_PROBLEM REQUIREMENTS_
Exactly as they appear, print the line with "Screen dimensions: 1272x952" and each line after it through the end of the entries below; leave out pictures.
>>>>
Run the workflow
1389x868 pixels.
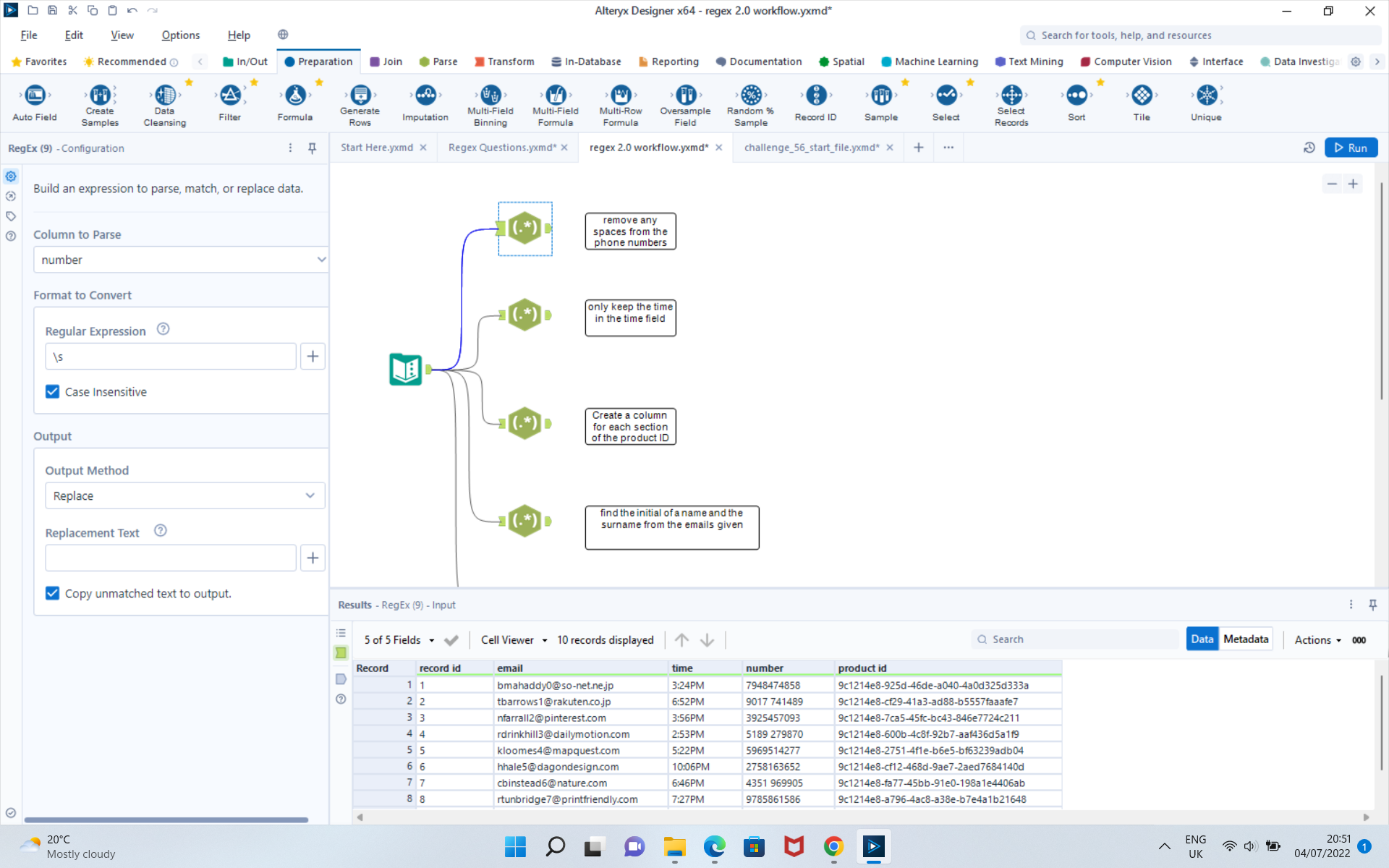[1351, 148]
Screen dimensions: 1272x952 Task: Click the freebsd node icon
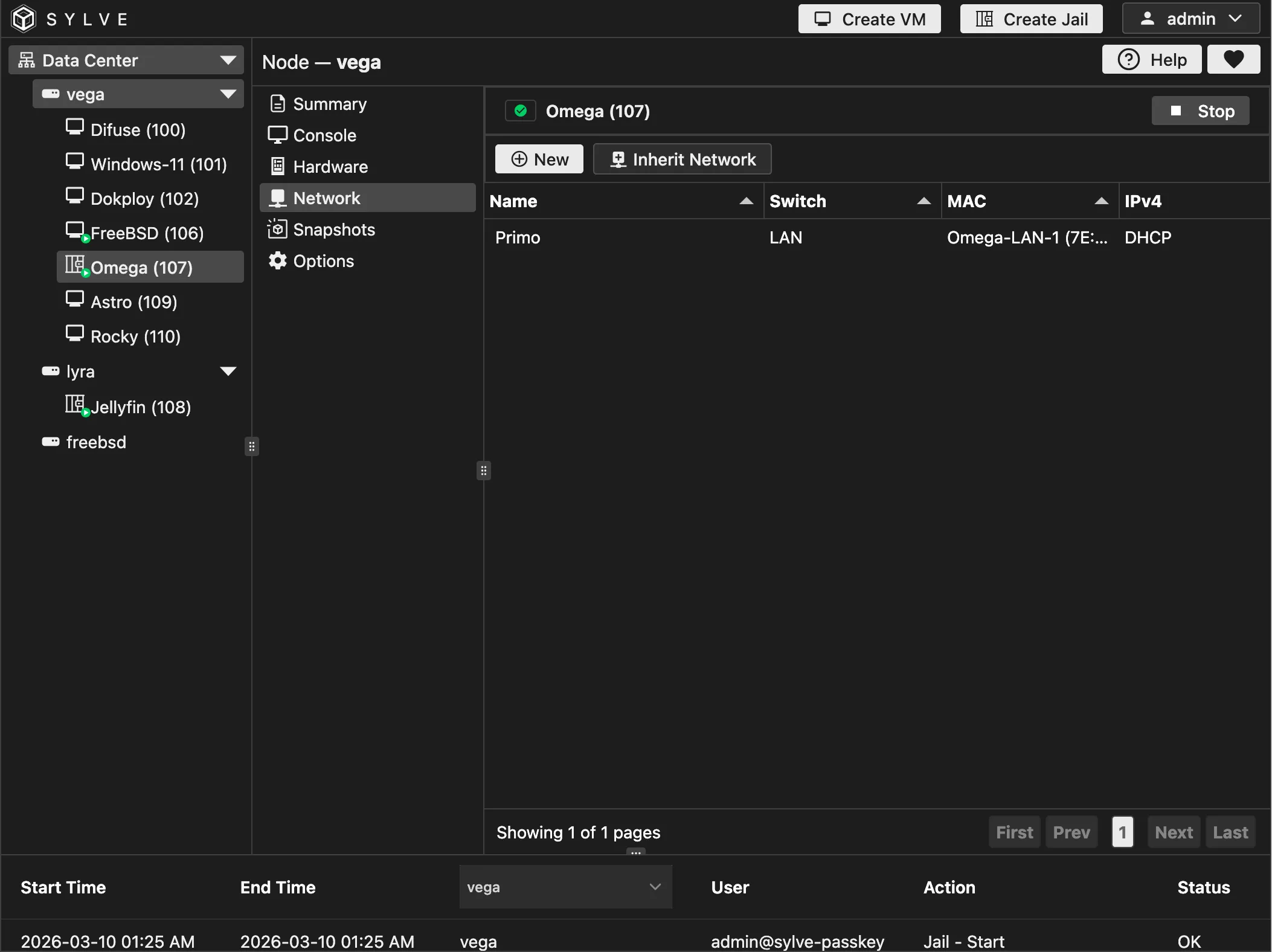tap(51, 442)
<<<<
_EXERCISE RESULT_
Screen dimensions: 1272x952 Task: Click the freebsd node icon
tap(51, 442)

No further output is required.